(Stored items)
• • • •

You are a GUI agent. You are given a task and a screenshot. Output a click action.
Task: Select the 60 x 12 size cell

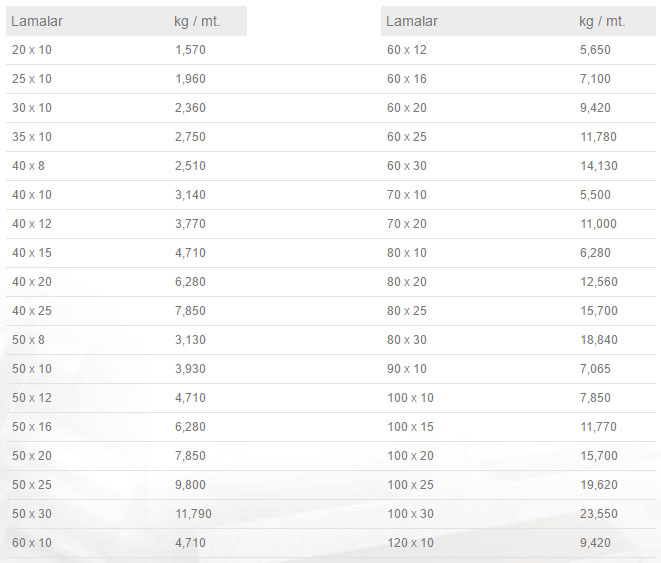click(x=407, y=49)
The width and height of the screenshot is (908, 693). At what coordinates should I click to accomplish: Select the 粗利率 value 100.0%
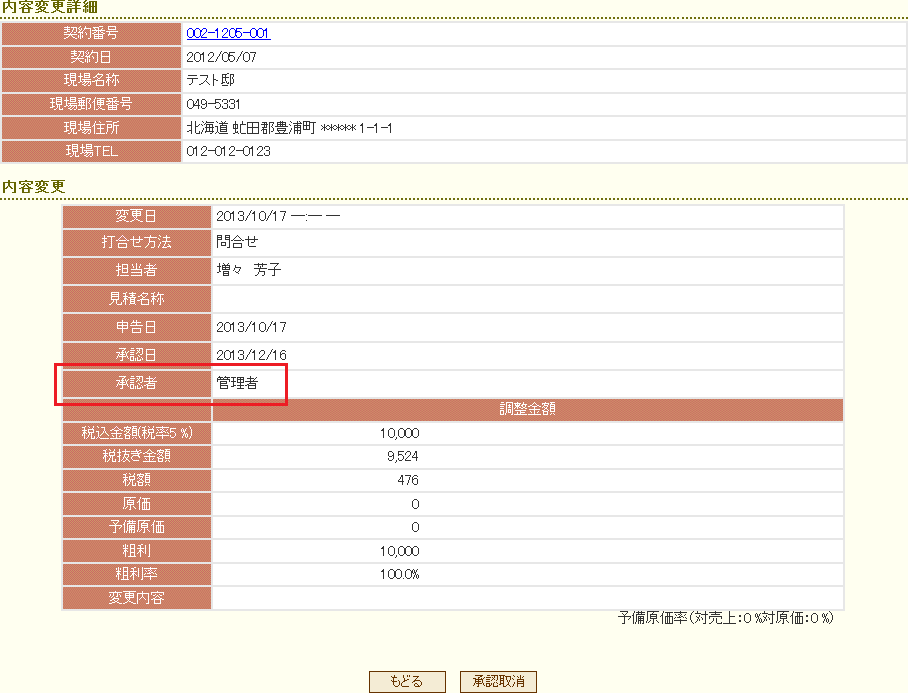coord(398,574)
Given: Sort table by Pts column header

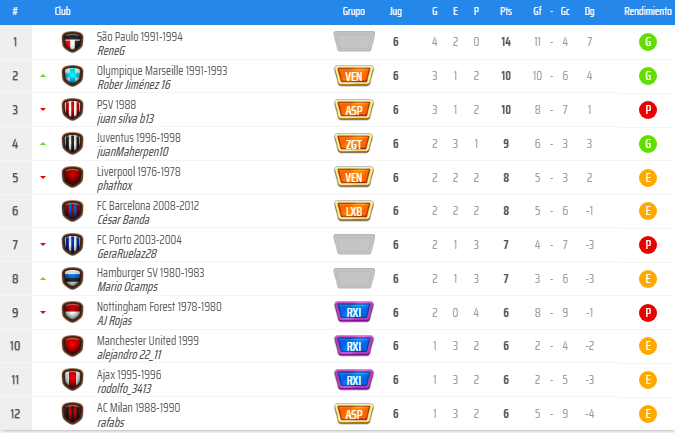Looking at the screenshot, I should click(x=506, y=11).
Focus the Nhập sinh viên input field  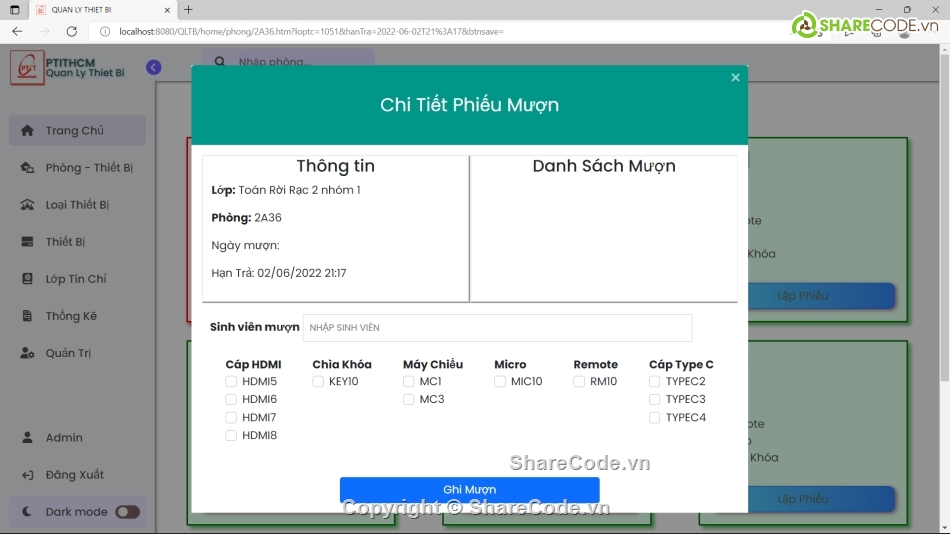(x=497, y=328)
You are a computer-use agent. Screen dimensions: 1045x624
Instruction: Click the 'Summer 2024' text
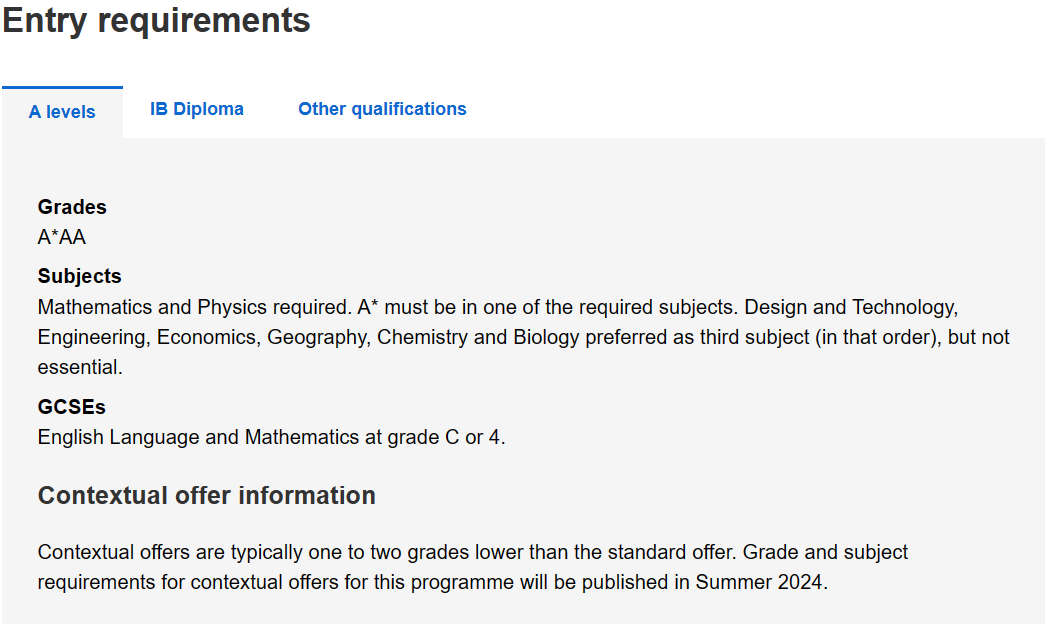758,583
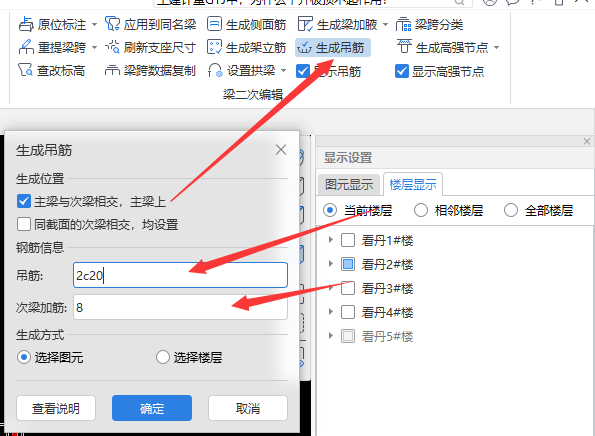Open the 梁跨数据复制 tool
595x436 pixels.
point(150,71)
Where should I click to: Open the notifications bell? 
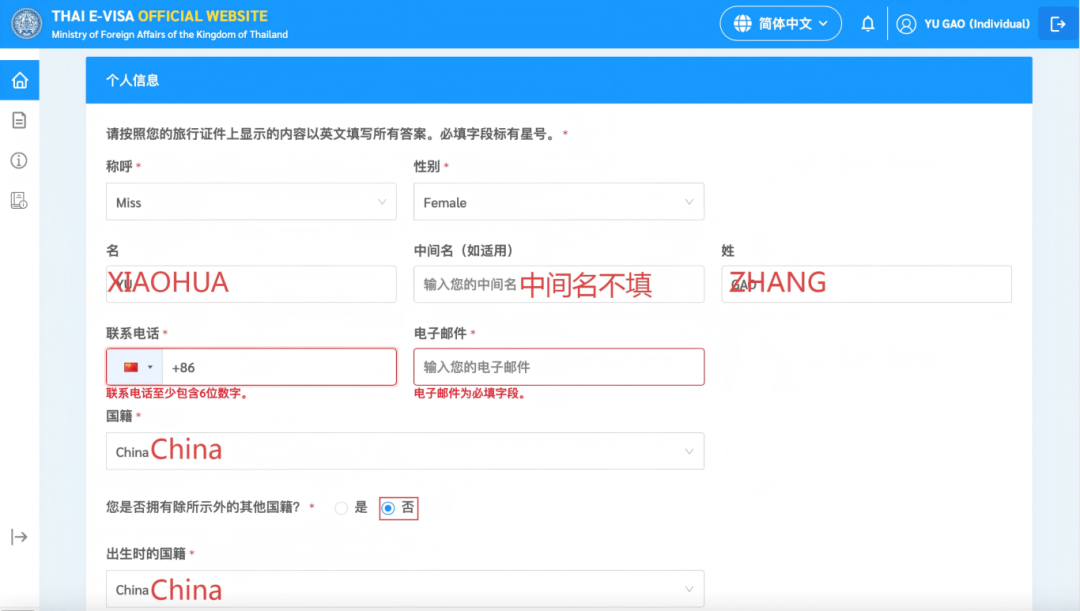coord(868,24)
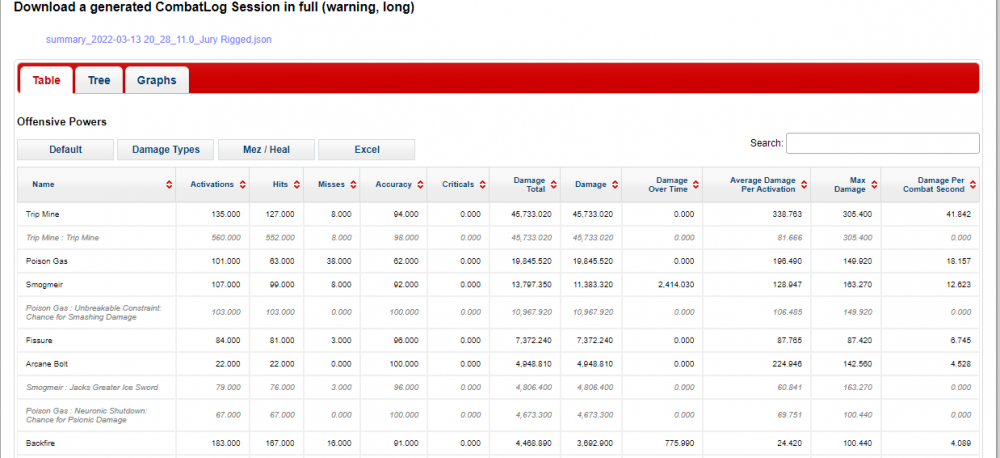Focus the Search text box
Image resolution: width=1000 pixels, height=458 pixels.
click(x=882, y=143)
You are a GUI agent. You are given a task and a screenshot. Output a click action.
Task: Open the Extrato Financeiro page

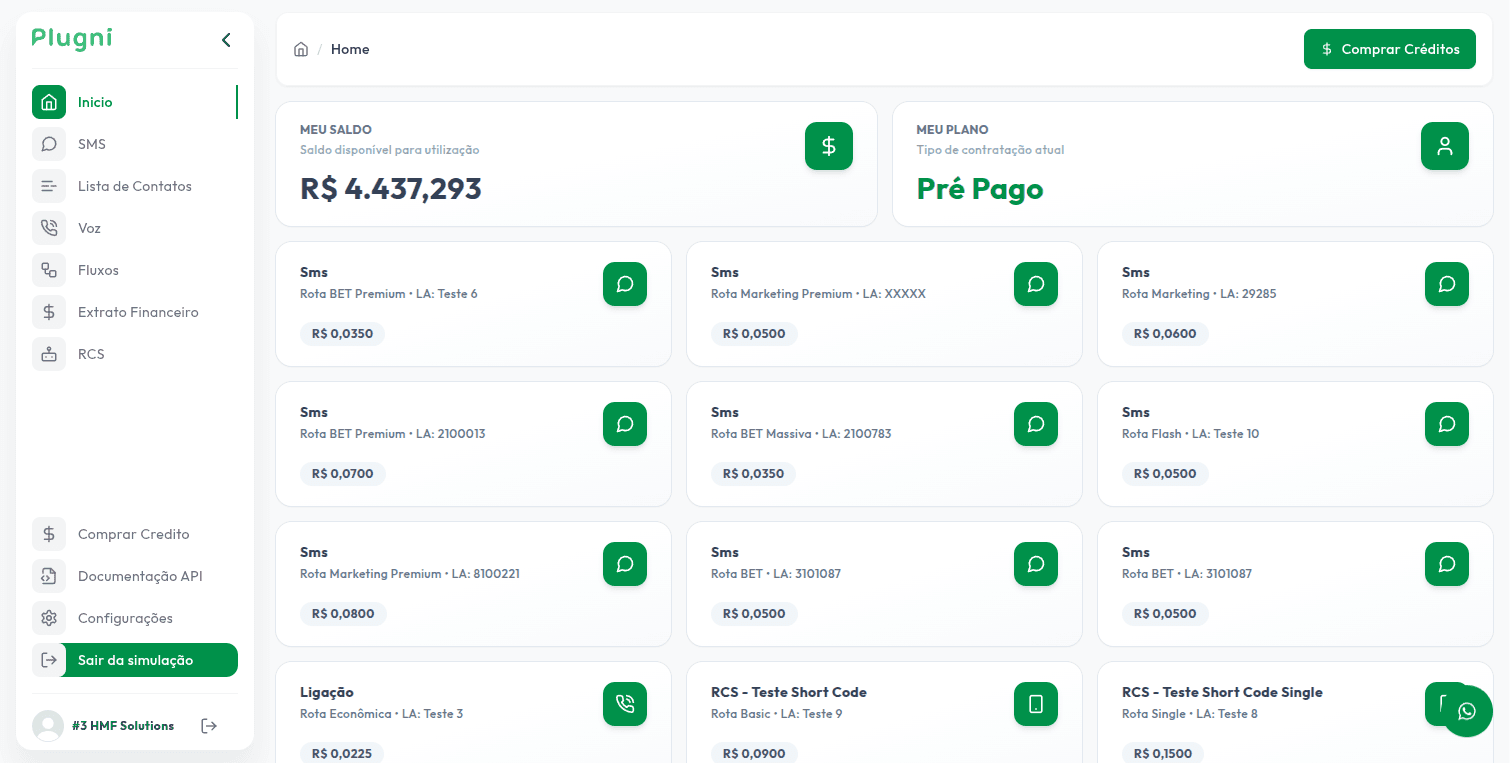point(138,312)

• • • •

Exercise:
Pictures are not part of the copy. Extract exactly the lines from the line containing "Instruction: Click the 'Summer 2024' text" through the final line of the entries above, both included.

Response to the task:
Instruction: Click the 'Summer 2024' text
758,583
Open the 梁跨数据复制 tool
595x436 pixels.
point(150,71)
Where should I click to: Open the notifications bell? 
coord(868,24)
Focus the Search text box
Image resolution: width=1000 pixels, height=458 pixels.
click(x=882, y=143)
You are a GUI agent. You are given a task and a screenshot. Output a click action.
Task: Open the Extrato Financeiro page

point(138,312)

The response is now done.